Desde aquel día funesto para la historia de Marsalia, cuando los camanduleros, con los ojos desorbitados de devoción por el mensaje divino que ellos portaban, se tomaron la plaza del pueblo, los raizales de la comarca, indignados, no volvieron a pisar la puerta de la iglesia, ni siquiera para bautizar a sus hijos. Quizás apenas para acompañar a sus muertos. Pero cada primero de noviembre las mujeres asistían al cementerio, como un deber con sus seres queridos, cuyas tumbas empezaba a cubrir la maleza. Limpiaban los caminos; arrancaban las malas hierbas; arreglaban la cruz caída por el tiempo y la melancolía; sembraban flores nuevas, dalias, rosas y jazmines, y rezaban tres rosarios por la salvación eterna del alma y siete avemarías, para que Dios y la Virgen los tuviesen en buen lugar allá en los cielos. Así, hasta el año siguiente volvían para cumplir con el ineludible deber con los muertos.

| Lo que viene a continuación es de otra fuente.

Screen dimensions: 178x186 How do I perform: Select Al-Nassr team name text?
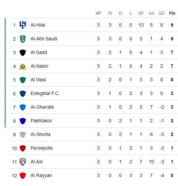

Argemiro Aguilar se vistió de domingo la noche anterior y, como de costumbre, estuvo oyendo la retreta tocada por la banda municipal, dirigida por el maestro Rafael Contreras. Tocaban en la plaza, después de las siete y media de la noche. Interpretaron aquel día dos valses tristes, dos torbellinos, una marcha fúnebre y un pasillo. Argemiro caminaba pausadamente con Antonio por el camellón principal de la plaza. En este paseo, era común que las muchachas se arracimasen y coqueteasen con los jóvenes aún imberbes, quienes, de pie en las esquinas, les tiraban piropos y resuellos de amor, a los que ellas respondían con sonrisas ingenuas y miradas de reojo.
Argemiro acostumbraba a salir con su novia. Era tan rutinaria su presencia que ya ninguno los miraba con interés, al punto que casi nadie notó esa noche la ausencia de Amanda. Antonio Bayona, su mejor amigo, era un tipógrafo de oficio conocido en el pueblo por el taller que tenía en el patio de su casa. Lo había adecuado cubriéndolo con tejas de zinc, y en la pieza de adelante tenía una vitrina con libros, textos escolares, cuadernos y algunos implementos de escuela y oficina, cubiertos con una capa de polvo que se dejaba entrever a través del vidrio rayado y opaco por el trajín de los años.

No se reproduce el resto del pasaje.